Closed DasSkelett closed 3 years ago
I like the idea of making the visualization pages admin-only, since then we could put the new routes at /admin/profiling
and /admin/profiling/<int:id>
, which would help to keep them out of the way of the normal site routes.
It might even make sense to make profiling the default admin page, because the list of users isn't really that interesting.
On closer inspection, I am not sure that flask-profiler
and snakeviz
are compatible.
flask-profiler
seems to only collect HTTP headers, start time, and elapsed time, which could be useful to a project that wishes to find out which of their routes are slow, but does not provide the kind of stack trace sampling that would be needed for flame/icicle graphs.
snakeviz
says that it parses data files generated by cProfiler
, which is not what flask-profiler
seems to be doing. Maybe there is another plugin that can do it...
Also looked at Flask-Profile
/ flask.ext.profile
, which seems about the same, it just collects route run times rather than stack trace samples.
This one mentions both Flask and cProfiler. https://werkzeug.palletsprojects.com/en/1.0.x/middleware/profiler/ Possibly we could dump data into a directory and then get a listing of those files for the visualization page. But so far I don't see how to turn it on and off for different requests; it seems that it would profile everything once you enable it.
snakeviz
seems to depend on IPython / Jupyter, so it may not be able to generate visualizations in a flask process (even though it says it is "a browser based graphical viewer").

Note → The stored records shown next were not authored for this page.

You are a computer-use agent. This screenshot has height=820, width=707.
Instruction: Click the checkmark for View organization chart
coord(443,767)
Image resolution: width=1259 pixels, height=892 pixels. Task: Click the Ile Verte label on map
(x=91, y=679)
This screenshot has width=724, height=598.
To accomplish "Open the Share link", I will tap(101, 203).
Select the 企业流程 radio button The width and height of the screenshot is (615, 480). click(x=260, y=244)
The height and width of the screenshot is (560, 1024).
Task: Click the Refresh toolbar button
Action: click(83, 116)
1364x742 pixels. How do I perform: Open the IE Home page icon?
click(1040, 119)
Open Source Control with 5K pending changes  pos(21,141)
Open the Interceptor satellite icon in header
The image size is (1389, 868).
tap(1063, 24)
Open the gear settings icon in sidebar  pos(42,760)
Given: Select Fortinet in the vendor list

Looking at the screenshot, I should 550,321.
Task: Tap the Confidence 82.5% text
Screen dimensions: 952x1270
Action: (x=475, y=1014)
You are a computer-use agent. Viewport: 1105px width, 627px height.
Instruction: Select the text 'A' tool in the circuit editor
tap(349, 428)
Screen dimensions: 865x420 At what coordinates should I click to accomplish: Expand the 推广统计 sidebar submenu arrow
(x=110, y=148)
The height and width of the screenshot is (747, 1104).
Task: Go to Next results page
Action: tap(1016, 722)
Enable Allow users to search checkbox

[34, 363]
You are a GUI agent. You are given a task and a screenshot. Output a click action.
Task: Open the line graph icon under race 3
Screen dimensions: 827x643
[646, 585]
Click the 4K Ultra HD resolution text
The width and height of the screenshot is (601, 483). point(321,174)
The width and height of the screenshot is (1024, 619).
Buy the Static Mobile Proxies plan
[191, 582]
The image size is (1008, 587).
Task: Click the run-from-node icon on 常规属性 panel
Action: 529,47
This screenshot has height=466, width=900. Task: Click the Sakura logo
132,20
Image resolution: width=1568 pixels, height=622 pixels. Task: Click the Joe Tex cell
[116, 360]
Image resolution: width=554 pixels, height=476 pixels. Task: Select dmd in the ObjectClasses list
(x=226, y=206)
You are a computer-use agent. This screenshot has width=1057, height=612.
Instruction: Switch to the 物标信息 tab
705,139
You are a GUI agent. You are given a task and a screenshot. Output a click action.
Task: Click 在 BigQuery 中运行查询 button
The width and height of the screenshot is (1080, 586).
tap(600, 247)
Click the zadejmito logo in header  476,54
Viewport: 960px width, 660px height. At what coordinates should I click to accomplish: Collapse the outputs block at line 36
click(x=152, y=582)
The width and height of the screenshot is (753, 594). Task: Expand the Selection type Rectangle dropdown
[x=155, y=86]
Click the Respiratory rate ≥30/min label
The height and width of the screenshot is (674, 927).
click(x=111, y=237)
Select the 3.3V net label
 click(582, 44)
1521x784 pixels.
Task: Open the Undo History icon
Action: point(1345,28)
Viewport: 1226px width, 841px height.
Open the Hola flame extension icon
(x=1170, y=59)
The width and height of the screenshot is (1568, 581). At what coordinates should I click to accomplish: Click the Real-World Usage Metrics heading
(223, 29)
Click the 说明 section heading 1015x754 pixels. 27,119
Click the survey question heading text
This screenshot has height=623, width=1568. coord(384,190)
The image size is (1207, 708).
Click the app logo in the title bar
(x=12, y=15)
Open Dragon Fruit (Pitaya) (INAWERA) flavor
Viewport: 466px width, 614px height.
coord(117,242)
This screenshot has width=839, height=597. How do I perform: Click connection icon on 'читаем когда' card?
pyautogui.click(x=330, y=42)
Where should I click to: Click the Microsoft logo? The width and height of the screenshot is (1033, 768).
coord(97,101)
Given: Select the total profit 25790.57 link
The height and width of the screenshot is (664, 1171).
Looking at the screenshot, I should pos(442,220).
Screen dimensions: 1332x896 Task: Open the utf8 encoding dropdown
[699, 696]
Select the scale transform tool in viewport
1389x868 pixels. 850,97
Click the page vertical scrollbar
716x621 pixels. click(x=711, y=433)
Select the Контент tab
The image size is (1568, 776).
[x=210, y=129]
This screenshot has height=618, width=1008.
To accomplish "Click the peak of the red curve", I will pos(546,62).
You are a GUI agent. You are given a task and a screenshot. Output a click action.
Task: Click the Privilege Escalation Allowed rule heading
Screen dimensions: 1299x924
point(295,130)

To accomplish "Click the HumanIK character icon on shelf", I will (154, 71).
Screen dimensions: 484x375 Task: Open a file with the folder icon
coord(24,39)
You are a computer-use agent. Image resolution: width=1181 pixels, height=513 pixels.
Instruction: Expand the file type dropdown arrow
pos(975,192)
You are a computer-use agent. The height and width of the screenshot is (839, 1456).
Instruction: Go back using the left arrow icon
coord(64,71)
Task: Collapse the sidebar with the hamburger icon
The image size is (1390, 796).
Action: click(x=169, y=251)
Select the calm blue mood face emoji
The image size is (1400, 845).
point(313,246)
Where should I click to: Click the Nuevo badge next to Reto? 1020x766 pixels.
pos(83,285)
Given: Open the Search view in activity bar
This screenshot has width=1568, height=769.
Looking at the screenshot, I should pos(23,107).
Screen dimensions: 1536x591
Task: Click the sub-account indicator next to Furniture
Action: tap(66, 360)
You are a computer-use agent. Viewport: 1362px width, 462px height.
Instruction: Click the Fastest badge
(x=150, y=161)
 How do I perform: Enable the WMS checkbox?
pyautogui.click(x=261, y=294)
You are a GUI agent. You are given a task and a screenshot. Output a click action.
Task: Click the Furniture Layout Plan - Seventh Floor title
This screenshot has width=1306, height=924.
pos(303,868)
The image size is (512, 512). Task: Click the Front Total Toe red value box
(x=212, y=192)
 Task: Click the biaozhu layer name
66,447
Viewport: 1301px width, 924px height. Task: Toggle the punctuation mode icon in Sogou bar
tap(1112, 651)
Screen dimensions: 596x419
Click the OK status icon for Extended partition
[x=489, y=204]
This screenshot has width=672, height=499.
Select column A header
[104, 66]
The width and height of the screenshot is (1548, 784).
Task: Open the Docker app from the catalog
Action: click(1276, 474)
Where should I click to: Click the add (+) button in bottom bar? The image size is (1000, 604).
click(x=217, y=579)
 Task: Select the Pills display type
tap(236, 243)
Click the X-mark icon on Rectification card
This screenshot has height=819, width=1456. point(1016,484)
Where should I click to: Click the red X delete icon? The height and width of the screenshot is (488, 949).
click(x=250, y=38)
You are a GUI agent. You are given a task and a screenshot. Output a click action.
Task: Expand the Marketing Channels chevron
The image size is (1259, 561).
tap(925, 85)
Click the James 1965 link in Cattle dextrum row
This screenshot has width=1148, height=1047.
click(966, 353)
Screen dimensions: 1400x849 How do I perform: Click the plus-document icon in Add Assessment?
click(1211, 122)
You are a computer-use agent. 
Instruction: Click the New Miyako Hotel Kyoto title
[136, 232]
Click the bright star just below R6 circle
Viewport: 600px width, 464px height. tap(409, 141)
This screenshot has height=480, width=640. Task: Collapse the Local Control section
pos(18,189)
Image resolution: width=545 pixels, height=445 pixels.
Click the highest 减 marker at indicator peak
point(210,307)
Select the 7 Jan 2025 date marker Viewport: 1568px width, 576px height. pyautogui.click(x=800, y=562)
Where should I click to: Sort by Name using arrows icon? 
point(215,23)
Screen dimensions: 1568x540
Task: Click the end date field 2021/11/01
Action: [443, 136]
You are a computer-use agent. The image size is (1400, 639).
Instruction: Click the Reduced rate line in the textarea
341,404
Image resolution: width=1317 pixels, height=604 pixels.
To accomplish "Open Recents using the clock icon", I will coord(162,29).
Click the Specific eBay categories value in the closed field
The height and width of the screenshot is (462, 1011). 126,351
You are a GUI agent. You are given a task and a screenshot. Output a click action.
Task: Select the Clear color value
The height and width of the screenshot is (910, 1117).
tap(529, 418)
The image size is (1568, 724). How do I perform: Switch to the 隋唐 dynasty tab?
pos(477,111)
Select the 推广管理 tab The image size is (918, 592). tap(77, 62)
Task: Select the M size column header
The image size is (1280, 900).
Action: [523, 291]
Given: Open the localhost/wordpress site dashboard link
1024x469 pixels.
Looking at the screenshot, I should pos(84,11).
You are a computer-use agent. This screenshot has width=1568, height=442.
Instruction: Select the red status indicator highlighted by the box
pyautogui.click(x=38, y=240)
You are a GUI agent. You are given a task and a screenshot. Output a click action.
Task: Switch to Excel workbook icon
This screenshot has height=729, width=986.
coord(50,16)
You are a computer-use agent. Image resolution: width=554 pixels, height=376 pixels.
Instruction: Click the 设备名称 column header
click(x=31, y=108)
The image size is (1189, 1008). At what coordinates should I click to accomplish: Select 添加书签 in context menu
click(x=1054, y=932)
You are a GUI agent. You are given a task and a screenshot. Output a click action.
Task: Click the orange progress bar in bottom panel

More chances to get my hopes up:
This one turns a .prof file from cProfile into an .svg, maybe we could run that in a scheduled task to pre-render all the data we've accumulated, then list the .svg files in the profiling admin route; or it even has a mode where it outputs svgs directly into the profiling directory!:
For the record on GitHub, profiling works great, and we've already done some huge optimizations and some are still in the pipeline (#345, #370), the nightly slowdowns are not solved, instead they seen to be even worse.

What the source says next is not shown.